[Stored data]
*-*-*
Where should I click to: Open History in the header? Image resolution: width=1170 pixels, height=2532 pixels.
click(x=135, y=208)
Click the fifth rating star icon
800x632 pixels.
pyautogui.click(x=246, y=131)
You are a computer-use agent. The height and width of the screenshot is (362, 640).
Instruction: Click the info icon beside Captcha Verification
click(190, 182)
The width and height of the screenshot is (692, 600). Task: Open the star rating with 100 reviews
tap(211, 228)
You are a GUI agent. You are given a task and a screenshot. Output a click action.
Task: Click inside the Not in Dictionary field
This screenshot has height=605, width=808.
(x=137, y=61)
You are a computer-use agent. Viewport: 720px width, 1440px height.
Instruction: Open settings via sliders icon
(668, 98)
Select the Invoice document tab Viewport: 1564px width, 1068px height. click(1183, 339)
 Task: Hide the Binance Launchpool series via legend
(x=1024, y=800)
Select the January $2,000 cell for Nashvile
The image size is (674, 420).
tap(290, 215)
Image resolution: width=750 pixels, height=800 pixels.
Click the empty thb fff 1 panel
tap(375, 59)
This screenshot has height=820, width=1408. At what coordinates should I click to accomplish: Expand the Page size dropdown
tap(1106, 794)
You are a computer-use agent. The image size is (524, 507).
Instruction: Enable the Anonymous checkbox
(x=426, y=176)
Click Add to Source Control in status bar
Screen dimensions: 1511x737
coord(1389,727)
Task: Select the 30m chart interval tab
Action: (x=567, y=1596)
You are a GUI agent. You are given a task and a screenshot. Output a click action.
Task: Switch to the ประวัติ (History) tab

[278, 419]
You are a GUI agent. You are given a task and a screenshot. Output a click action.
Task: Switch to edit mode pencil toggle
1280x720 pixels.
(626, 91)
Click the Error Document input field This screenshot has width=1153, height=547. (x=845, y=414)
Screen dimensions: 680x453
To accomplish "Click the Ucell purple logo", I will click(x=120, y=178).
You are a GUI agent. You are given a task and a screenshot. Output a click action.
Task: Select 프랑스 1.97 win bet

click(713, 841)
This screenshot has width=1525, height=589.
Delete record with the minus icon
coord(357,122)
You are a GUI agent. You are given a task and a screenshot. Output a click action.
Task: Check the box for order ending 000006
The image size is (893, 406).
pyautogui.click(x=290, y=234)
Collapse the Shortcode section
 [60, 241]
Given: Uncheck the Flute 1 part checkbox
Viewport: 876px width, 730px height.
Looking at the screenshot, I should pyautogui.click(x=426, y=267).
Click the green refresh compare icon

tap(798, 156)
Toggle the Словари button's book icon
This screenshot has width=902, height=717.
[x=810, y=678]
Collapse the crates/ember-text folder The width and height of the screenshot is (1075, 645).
*-*-*
*DESCRIPTION OF THE TASK*
Give back, word for word, only the lines from the one containing "Delete record with the minus icon" through the closing line of the entries.

*RESULT OF THIS TASK*
Delete record with the minus icon
coord(357,122)
You are a GUI agent. You are given a task and a screenshot. Output a click action.
Task: Check the box for order ending 000006
The image size is (893, 406).
pyautogui.click(x=290, y=234)
Collapse the Shortcode section
 [60, 241]
Given: Uncheck the Flute 1 part checkbox
Viewport: 876px width, 730px height.
Looking at the screenshot, I should pyautogui.click(x=426, y=267).
Click the green refresh compare icon

tap(798, 156)
Toggle the Словари button's book icon
This screenshot has width=902, height=717.
[x=810, y=678]
Collapse the crates/ember-text folder The width and height of the screenshot is (1075, 645).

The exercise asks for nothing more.